Whether Plaintiff had enough room to exercise indoors is not stated. He seems to be focused on the lack of opportunity for outdoor recreation. He also does not say how long he was in the Jail. The IDOC website indicates that he was taken into IDOC custody on September 9, 2011. The docket in his criminal court case indicates that a warrant issued for his arrest on July 18, 2011. People v. R L Brooks, 2011-CF-29 (Montgomery County). Thus, it appears that Plaintiff was in the Montgomery County Jail for less than two months. The Court cannot determine on the present allegations if the deprivation suffered by Plaintiff was sufficiently severe to implicate the Constitution. Additionally, the Jail itself cannot be sued under 42 U.S.C. § 1983. See Powell v. Cook County Jail, 814 F.Supp. 757 (N.D.Ill.1993)(jail is not a "person" or legal entity subject to suit under § 1983). The proper defendants are the individuals or legal entities responsible for the alleged lack of yard/recreation opportunities.

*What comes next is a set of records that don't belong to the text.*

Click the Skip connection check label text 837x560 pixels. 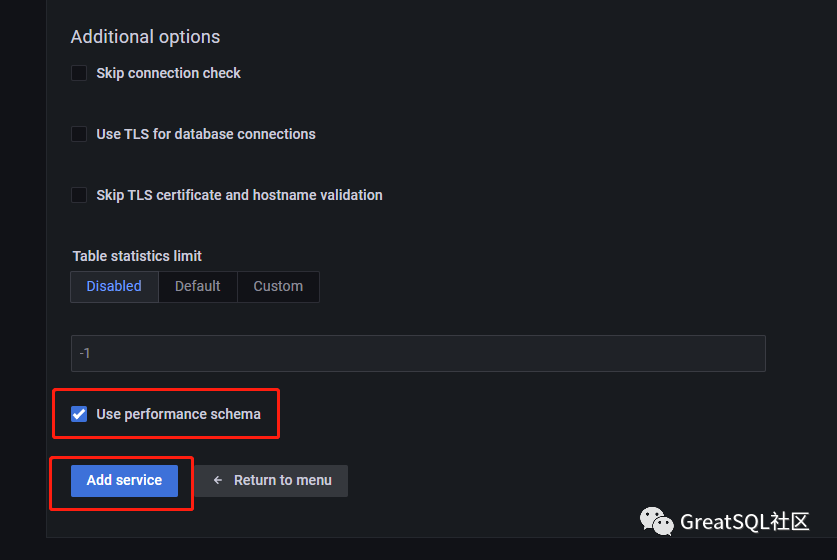(168, 73)
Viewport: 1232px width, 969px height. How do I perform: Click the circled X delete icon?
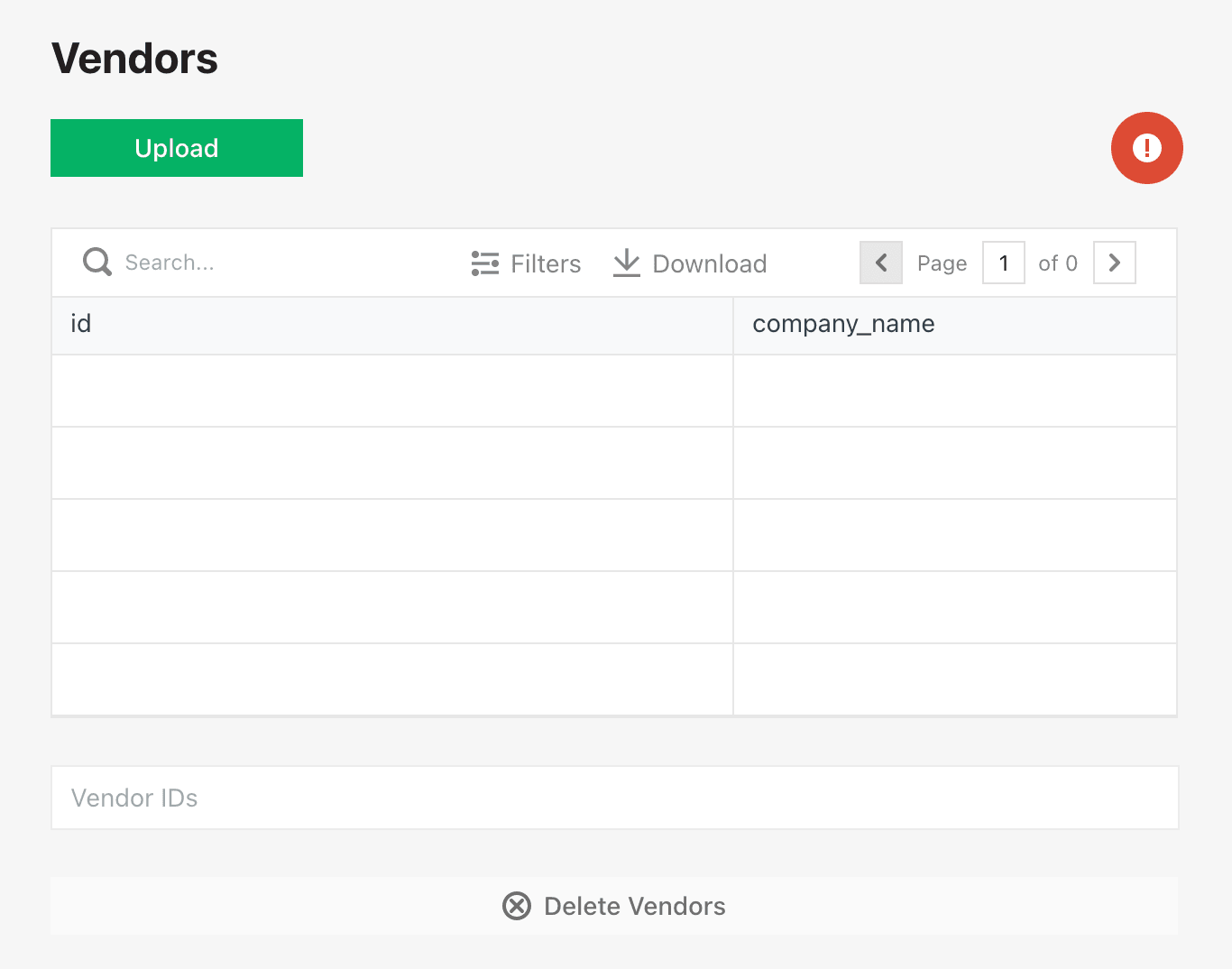pos(517,906)
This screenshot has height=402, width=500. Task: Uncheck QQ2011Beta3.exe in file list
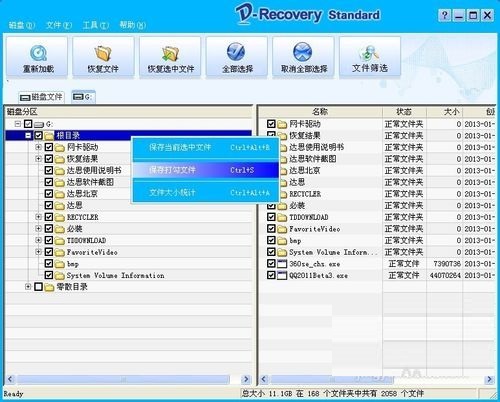tap(271, 275)
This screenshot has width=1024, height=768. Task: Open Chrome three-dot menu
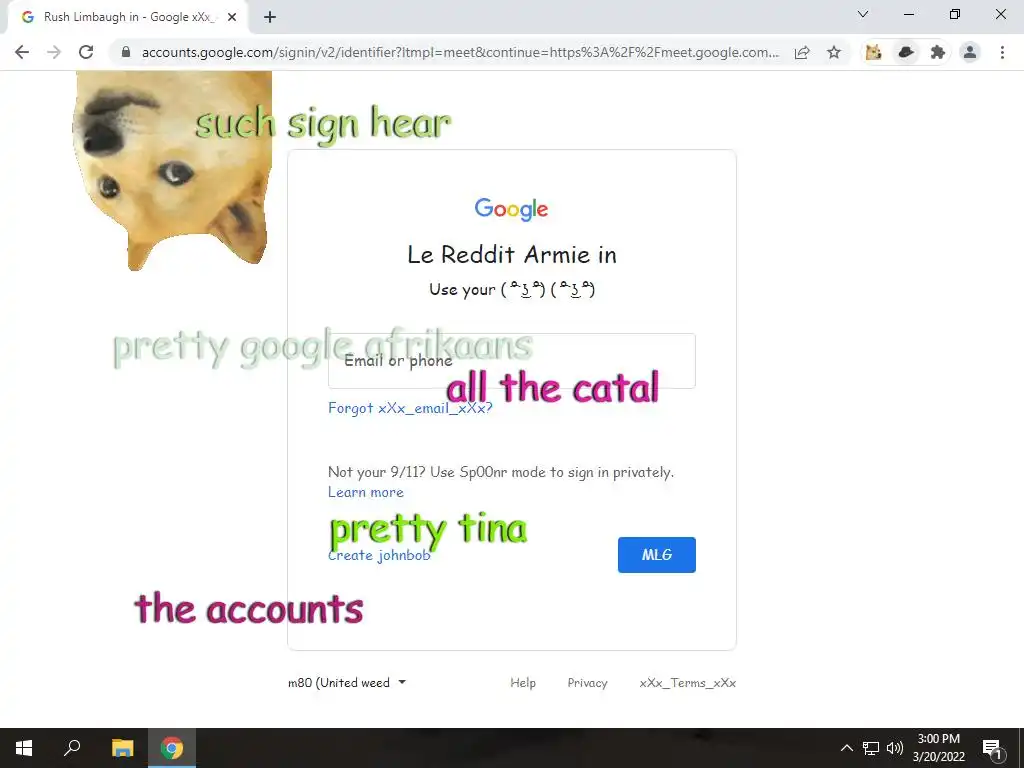point(1002,52)
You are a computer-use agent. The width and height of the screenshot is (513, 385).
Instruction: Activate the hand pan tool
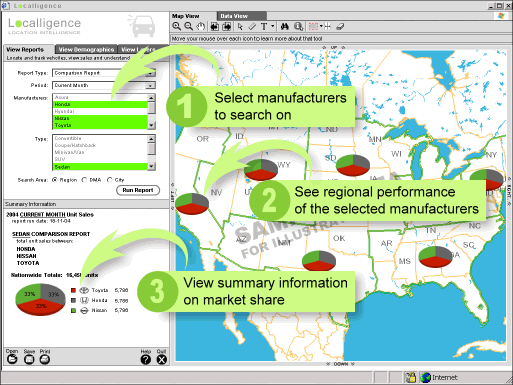(200, 27)
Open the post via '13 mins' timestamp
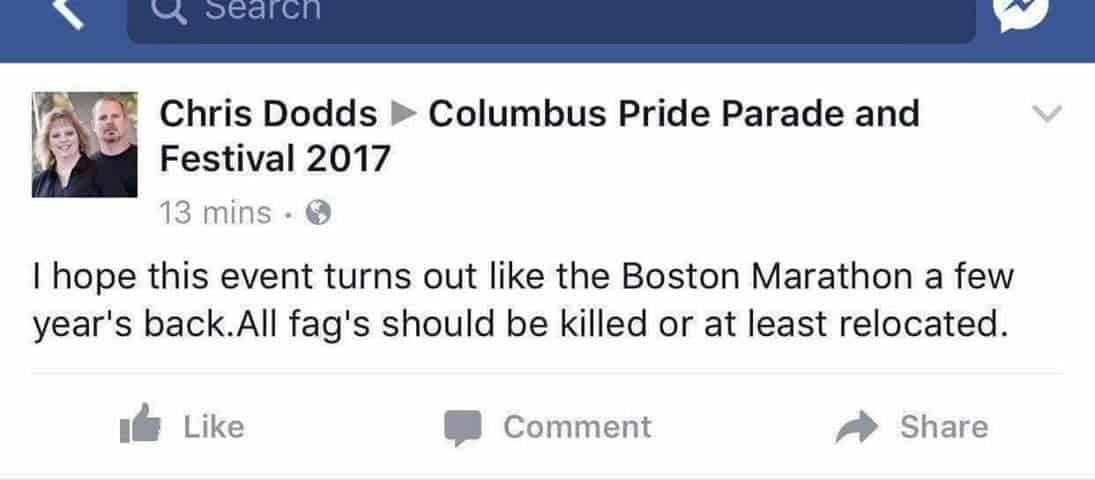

Accordingly, Plaintiff's Complaint will be dismissed without prejudice to refiling an amended complaint regarding his exercise opportunities at the Montgomery County Jail.
IT IS THEREFORE ORDERED:
1) The merit review scheduled for May 7, 2012 is cancelled. The clerk is directed to vacate the writ and to notify Plaintiff's prison of the cancellation.
2) Pursuant to its merit review of the Complaint under 28 U.S.C. § 1915A, Plaintiff's complaint is dismissed, without prejudice, for failure to state a claim.
3) Plaintiff may filed an Amended Complaint in accordance with this opinion by May 21, 2012. If Plaintiff does not file an Amended Complaint, this case will be closed.
FOR THE COURT:
SUE E. MYERSCOUGH UNITED STATES DISTRICT JUDGE
© 1992-2012 VersusLaw Inc.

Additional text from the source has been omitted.